Irish consulates and embassies serve multiple functions in relation to its citizens and foreign citizens, including authenticating Irish documents to be used in the U.S., issuing visas and passports and passport renewals.
The citizens register is a voluntary option that Irish citizens, who reside or are travelling abroad, can utilize. Your information is kept by the Department of foreign Affairs who can contact you, and provide assistance if required, in the event of any unforeseen crisis, such as a natural disaster or civil unrest, or if there is a family emergency.

Voting if abroad
In order to vote in a referendum in Ireland you must be an be an Irish citizen, 18 years old, and have your name on the Register of Electors.
If you are an Irish citizen residing abroad you are not able to be added to the Register of Electors, unless: you are an Irish official on duty abroad (or their spouse or civil partner) and can cast vote by post; a member of the armed forces and/or the diplomatic services;
a NUI or Trinity graduate; you are away from home in Ireland for less than 18 months, but will return within 18 months, in which case you can register at your home address in Ireland, and return home to vote.

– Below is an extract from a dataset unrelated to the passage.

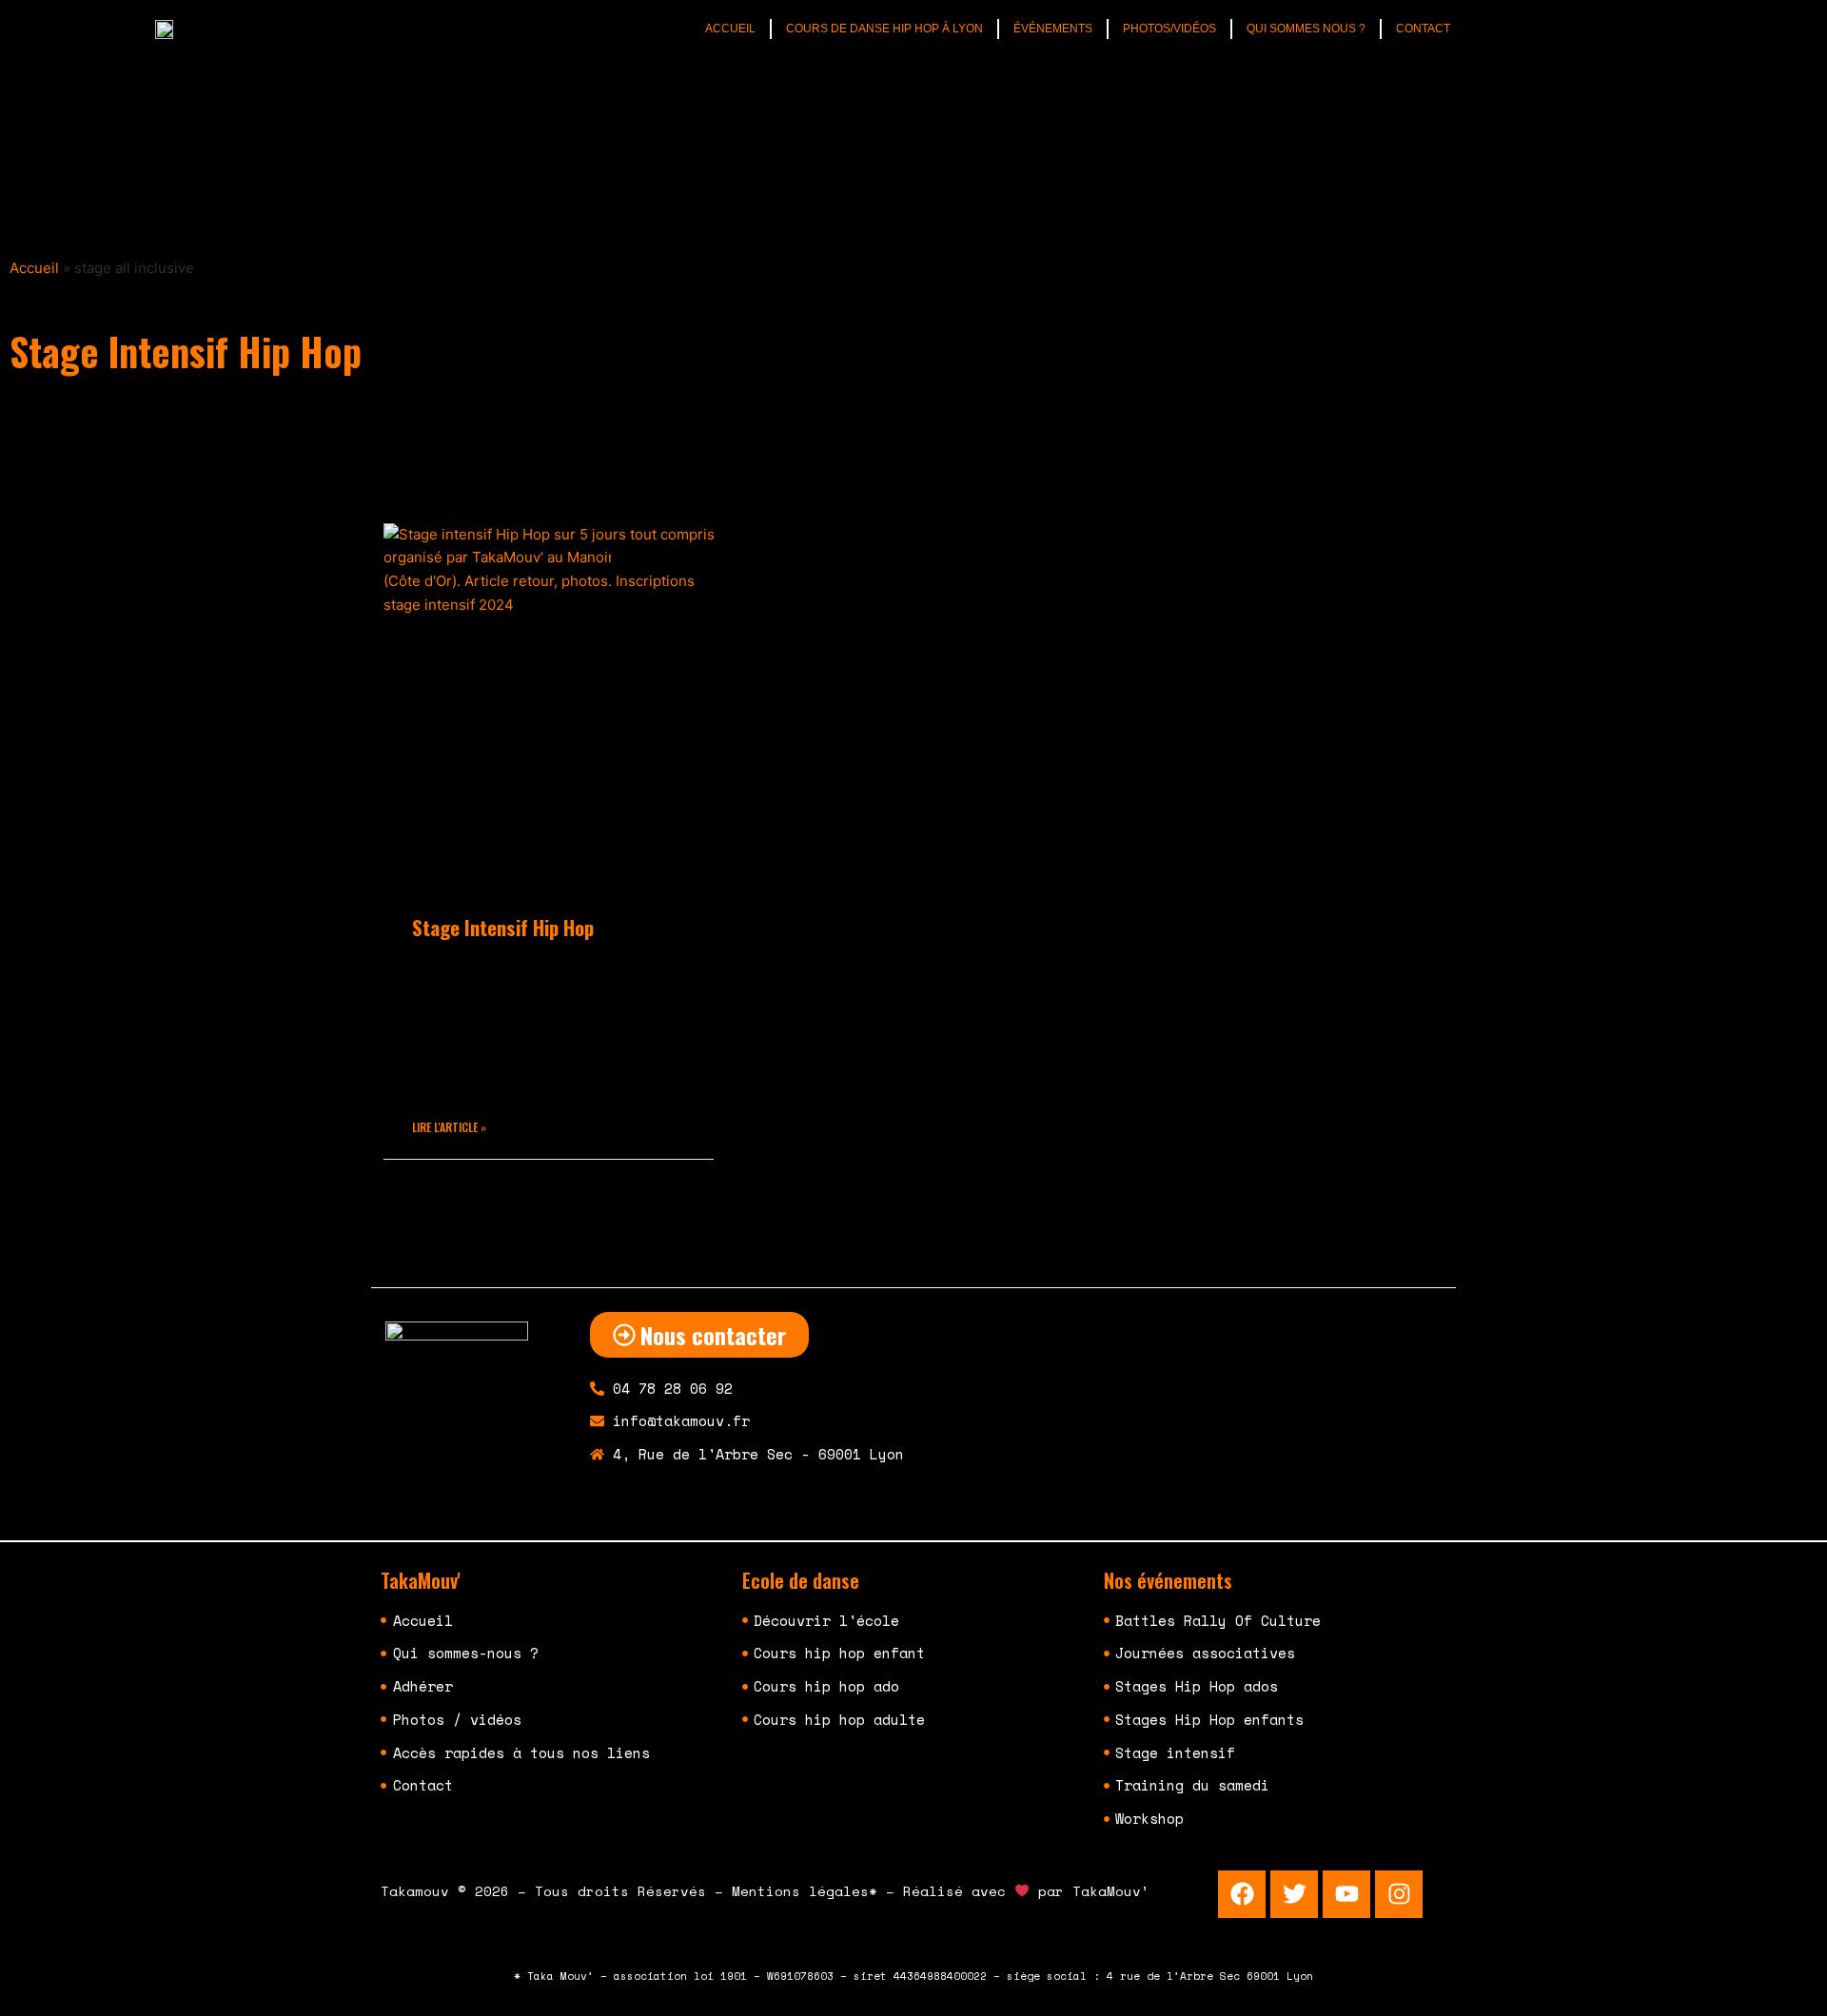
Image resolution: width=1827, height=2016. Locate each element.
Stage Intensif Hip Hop (503, 927)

Consular and diplomatic protection
EU citizenship grants consular protection to all its citizens; and so if an Irish citizen requires assistance in a country where there is no Irish consulate or embassy, an EU citizen can access any one of the diplomatic or consular representatives of any one of the 26 other EU member states, and they would be obliged and legally required to extend the same services and support as they would to one of their own nationals.
This is an essential and important entitlement given that Ireland is a small country that does not have consulates and embassies situated in every country in the world.

Establishing residency in an EU country
As an Irish national you can establish residency in any EU country if you plan on living there for more than a 3-month period.
You will need to register as a resident within 3 months of your arrival by contacting the local authorities that manage the registry of residents.
In relation to your spouse, if a non-EU citizen, once you establish residency as an EU citizen in any of the EU member states, you are able to obtain a spousal permit that enables them to stay longer than the 3-month limit. See here for more details.

This article has been written to explain what happens once you have been recognized as an Irish citizen, as well as highlighting the significance of the Irish passport, and how and when you can obtain an Irish passport.
It has outlined the benefits of having Irish and dual citizenship, as well as discussing what it means to be an Irish citizen, both if residing in the U.S., and within the EU.